Hay casos en los que no es tan fácil tomar la decisión de dar una mala noticia a alguien de nuestro entorno familiar. Supongamos que hay que decidir si se informa a un pariente de que padece un cáncer. Ya no nos referimos a que sea un cáncer de fácil remedio operando, en cuyo caso es evidente que debe ser informado el paciente. Pero hablemos de un cáncer, con metástasis, de pronóstico severo, en cuyo caso las posibilidades de que sea superado son escasas o nulas, ¿Hay que decírselo a la persona afectada? Aquí ya entramos en un terreno en el que resulta más difícil tomar una decisión adecuada. Y es que entran en cuestión una serie de aspectos que pueden influir, de una forma nefasta, en el afectado. Por una parte, dependiendo del carácter de la víctima, el que tenga conocimiento de que padece una enfermedad incurable en la que su existencia corre peligro, puede inducir a aquella persona a caer en un estado de desesperación capaz de amargarle, aún más que la propia enfermedad, el resto de la vida que le quede.
Puede darse el caso de que, al contrario, la persona afectada por la enfermedad, tenga la fortaleza suficiente, la serenidad precisa y el espíritu y solvencia morales adecuados para que se le pueda comunicar la noticia que, aunque efectivamente le pueda causar un trauma, sin embargo, le ayude a preparase para enfrentarse dignamente al momento fatal, le permita poner en orden los documentos post mortem donde queden expresados sus últimas voluntades, y preparase para el fin, con entereza.

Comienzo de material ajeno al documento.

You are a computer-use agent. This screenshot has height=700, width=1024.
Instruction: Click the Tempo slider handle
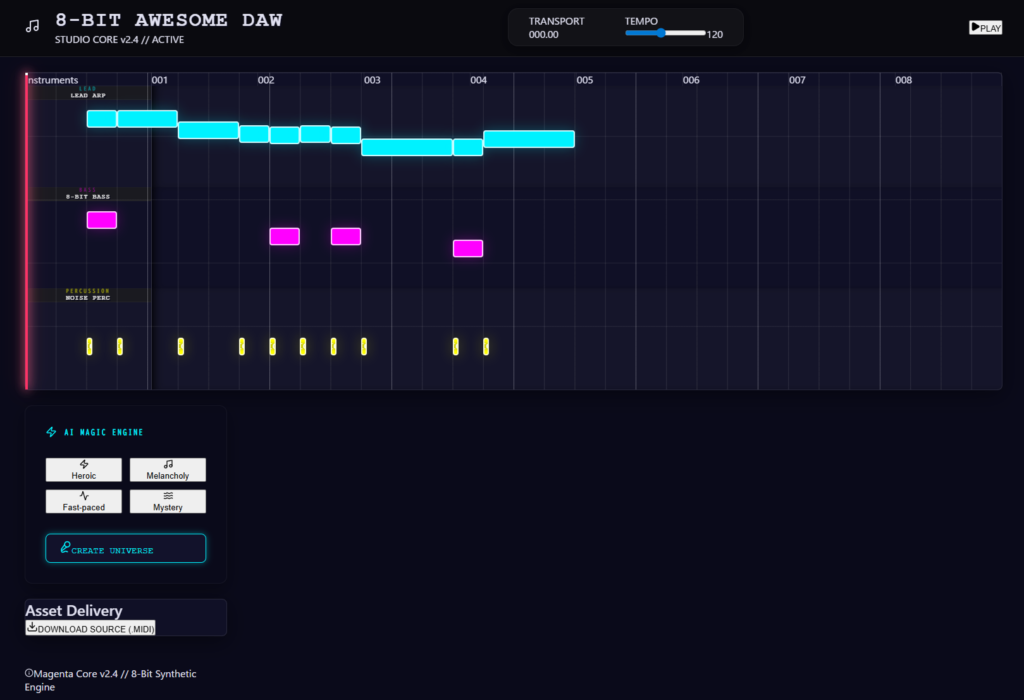tap(661, 33)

Un tema sobre el que vale la pena pensar y sobre el que es difícil sacar una conclusión objetiva válida para todos los casos. Sin embargo, resulta poco probable que, viviendo en la sociedad en la que estamos integrados,  participando de las costumbres que hemos venido heredando de nuestros ancestros,  asumiendo que el ser siempre sincero, absolutamente espontáneo, de modo que digamos siempre lo que estamos pensando, sin que acudamos a las abstracciones mentales y filtros sociales precisos para evitar un enfrentamiento constante con nuestros conciudadanos, nuestra vida se convertiría en un continuo desafío y una batalla con cualquiera con el que tuviéramos que tratar.
Abjuremos de la mentira dañina, de la malicia diabólica de dañar con falsedades a personas que no se lo merezcan y, consecuentemente, evitemos el colaborar con Luzbel en su cotidiana labor de hacer proselitismo entre los humanos; pero dejemos que estas pequeñas mentiras, estos placebos con los que nos desenvolvemos en nuestras relaciones sociales, sigan siendo pecadillos sin importancia que, a la vez, contribuyan a alegrar la existencia de aquellos que, por las causas que fueren, la tienen complicada.
O así es como, señores, desde la óptica de un ciudadano de a pie, hemos querido considerar hoy, fuera de nuestra habitual exposición de la política nacional,  este 8º mandamiento que Moisés se trajo las Tablas de la Ley desde el monte Sinaí, después de que la rabieta que cogió hizo que las arrojase al suelo, rompiéndolas, cuando se encontró con que los suyos adoraban un becerro de oro, alejándose de la ortodoxia judía que le había ordenado a su hermano Aharon, que conservara viva.
Don Jacinto Benevente, insigne dramaturgo, nos obsequió con la siguiente frase: “No está mal una mala mentira, cuando defendemos con ella una buena verdad.”